Ne yazık ki korkularından sıyrılmamış Batı’nın filiz vermesi mümkün görünmüyor. Zira tam olarak tek beşerî anlayış içerisinde Grek kültürü ve Roma esintisindeki dünyanın Batı ile Doğu arasında hiçbir anlaşmaya imza atmayacağı görülse iyi olur.  

Batı’nın madde odaklı anlayışına alternatif olarak Doğu’nun insan merkezli bir medeniyet anlayışı zorunlu bir hâl almıştır. Türkiye başta olmak üzere Doğu ülkelerinin böyle bir medeniyet anlayışında hangi noktada durdukları da mühimdir.

Doğu’nun Batı’ya alternatif olarak durduğu medeniyet anlayışı şimdilik sözde kalmaktadır. Günlük hayata bakıldığında sorunlu Batı maddî medeniyet anlayışının Türkiye ve benzeri ülkelerde de hâkim olduğu rahatlıkla görülebilir. Türkiye ve benzeri ülkelerdeki bu hâkim yaşantının dünyaya soluk aldırması mümkün olmadığı gibi, Batı’dan farklı olmayan bir durumu da ortaya çıkarmıştır. Buna müşahhas deliller ise yabancı hayranlığı, madde odaklı hayat anlayışı ve para gibi değerlerin birincil tercih olmasıdır. Bu, birinci Batı’nın yansımasından başka bir şey değildir.

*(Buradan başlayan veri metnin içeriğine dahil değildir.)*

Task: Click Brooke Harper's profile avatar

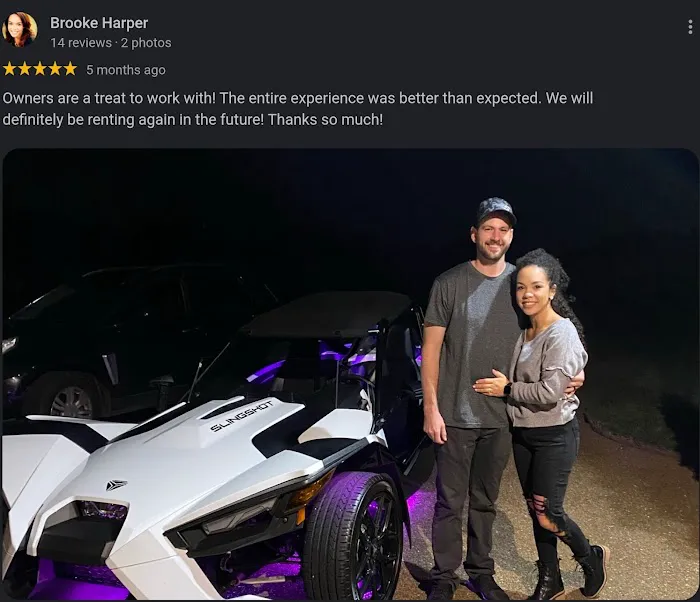Action: click(x=19, y=29)
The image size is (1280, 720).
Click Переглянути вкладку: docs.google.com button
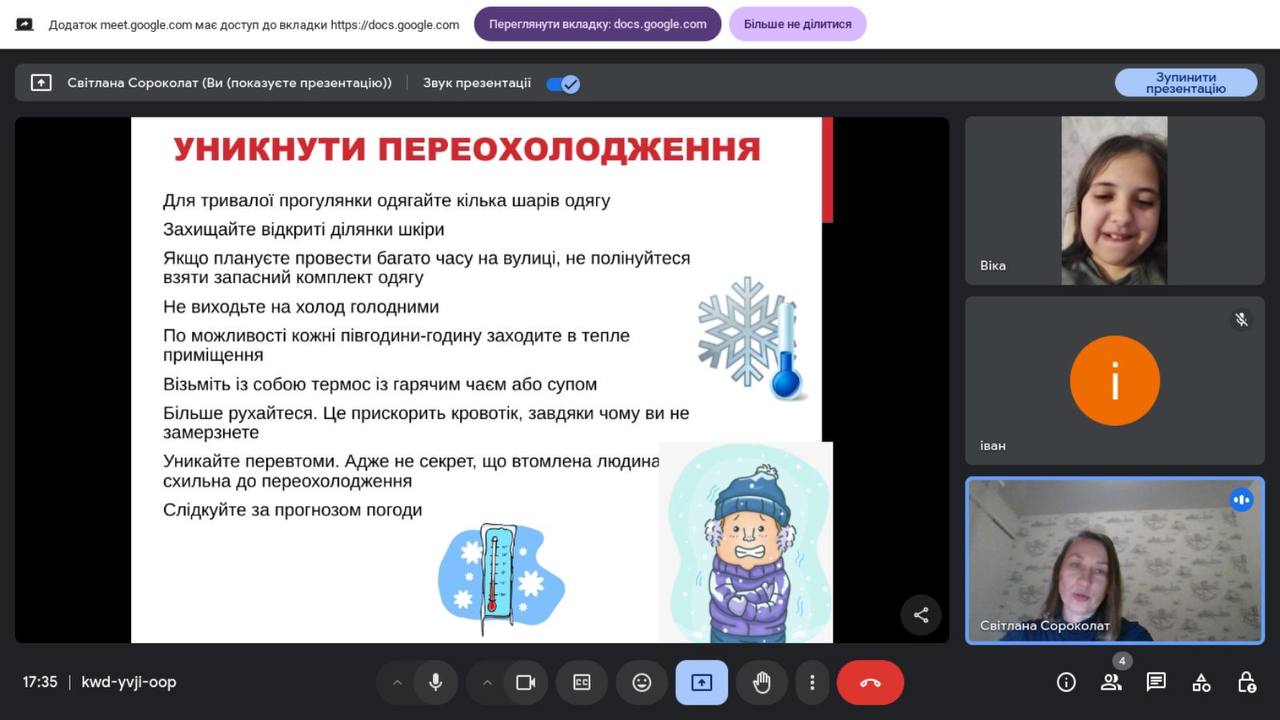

Yabancı hayranlığı, cehaletin içimizde otağ kurmuş olduğunun göstergesidir. Zenginlik ve siyasetin hayatın kılcal damarlarına bu kadar sirayet etmiş olması, bunun bir düşüş mü, yoksa bir yükseliş mi olduğunu zaman gösterecektir.

Maddî zenginlik ve siyasetin sadece amaç edinilmesi düşüş, bunların araç edinilmesi ise yükseliştir. Yükselişe kaynak oluşturan mihenk taşı ise zenginlik ve siyasetin maya ve dokuya araç yapılmasıdır. Batı ve Türkiye gibi ülkeler, zenginlik ve siyaseti amaç yaptığında aynı düzeyde yer almış olurlar. Batı toplumu bugün maddî açıdan doyurulup uyuşturulma sürecine girmiştir. Henüz Türkiye gibi ülkelerin, böyle bir aşamada olmadığını görüp yol ayrımında karar vermeleri önemlidir.